Wiring It Up in CloudFormation or Terraform
If you are managing your pipeline as infrastructure-as-code, here is the Terraform snippet that adds the notification action to an existing stage:
action {
name = "NotifyChangelog"
category = "Invoke"
owner = "AWS"
provider = "Lambda"
version = "1"
run_order = 99
configuration = {
FunctionName = aws_lambda_function.alert24_deploy_notifier.function_name
UserParameters = var.service_name
}
}
Set run_order to a number higher than your actual deploy action so it only fires after the deploy succeeds. The UserParameters value becomes your component name in Alert24, so use the same identifier you have on your monitors.

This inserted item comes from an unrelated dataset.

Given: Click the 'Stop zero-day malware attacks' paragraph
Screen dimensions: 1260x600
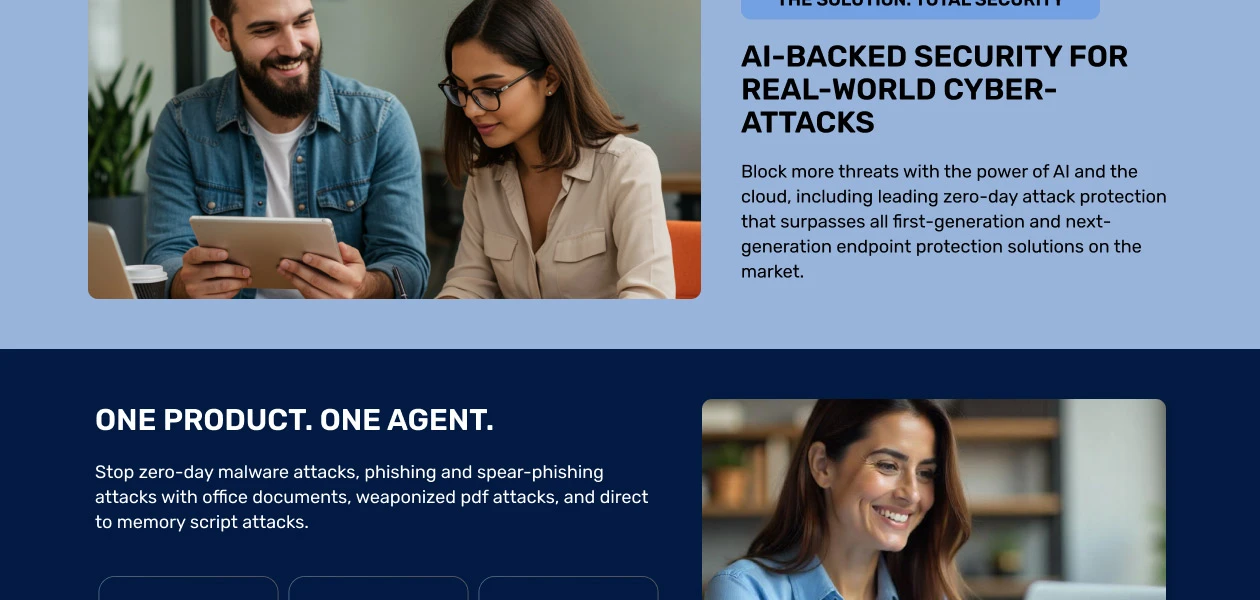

GitHub Actions Alternative
If your deployments go through GitHub Actions rather than CodePipeline, a curl step at the end of your workflow handles the same job:
- name: Log deployment to Alert24
if: success()
run: |
curl -s -X POST https://api.alert24.com/v1/changes \
-H "Authorization: Bearer ${{ secrets.ALERT24_API_KEY }}" \
-H "Content-Type: application/json" \
-d '{
"component": "${{ env.SERVICE_NAME }}",
"description": "Deploy ${{ github.ref_name }} — ${{ github.event.head_commit.message }}",
"triggered_by": "github-actions/${{ github.workflow }}",
"metadata": {
"commit": "${{ github.sha }}",
"run_id": "${{ github.run_id }}",
"actor": "${{ github.actor }}"
}
}'
The if: success() condition means this step only runs when the deploy steps before it passed. You get an accurate record of completed deployments, not attempted ones.

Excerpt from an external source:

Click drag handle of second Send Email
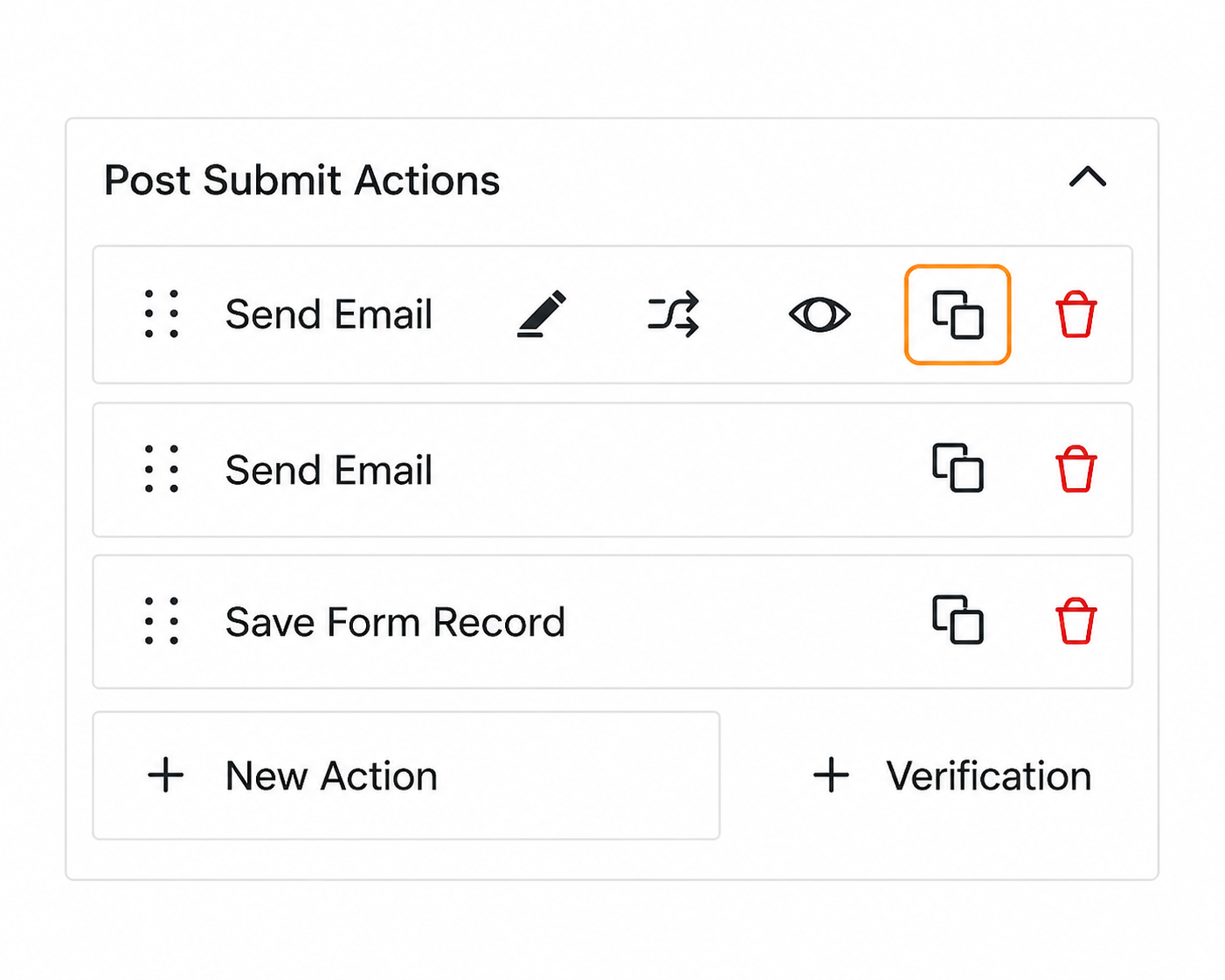This screenshot has height=980, width=1225. point(162,469)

How the Correlation Works in Practice
Once you are posting deployment events, the incident timeline becomes self-explanatory. Here is what the context looks like when a CloudWatch alarm fires shortly after a deploy:
| Time | Event | Type |
|---|---|---|
| 02:06 AM | payments-service deployed v2.14.1 | Change |
| 02:11 AM | payments-service error rate > 5% | Alert triggered |
| 02:14 AM | Incident created, on-call paged | Incident |
Your on-call engineer opens the incident and the deployment is already there, timestamped eight minutes before the alarm. The question "what changed?" has an answer before anyone has to ask it. That is the difference between a 20-minute investigation and a 3-minute one.
Component Tagging Is the Load-Bearing Piece
The correlation only works if your monitors and your change events use the same component identifiers. Before you wire up the Lambda or GitHub Actions step, check how your CloudWatch monitors are tagged in Alert24. If your monitor for the payments service error rate is tagged payments-service, your deploy events need "component": "payments-service" — not payments, not payments-prod, not the pipeline ARN.
A simple convention that works well: use the same name as your ECS service, Lambda function name, or Kubernetes deployment. Whatever you use in one place, use it everywhere. Consistency here is what makes the correlation automatic rather than manual.
Next Steps
Start with one service — your most frequently deployed, or the one that has caused the most incident confusion. Add the post-deploy Lambda or GitHub Actions step, tag your monitors consistently, and watch the next incident response to see how different it feels when the deployment event is already there.
After that, extend it to Terraform runs using a null_resource with a local-exec provisioner calling the same API, and to any manual hotfixes using the Alert24 web UI or API directly. The goal is that every change that could affect production appears in the change log before it has a chance to cause an incident you cannot explain.
The alarm firing is not the problem. Not knowing what changed when it fires is the problem.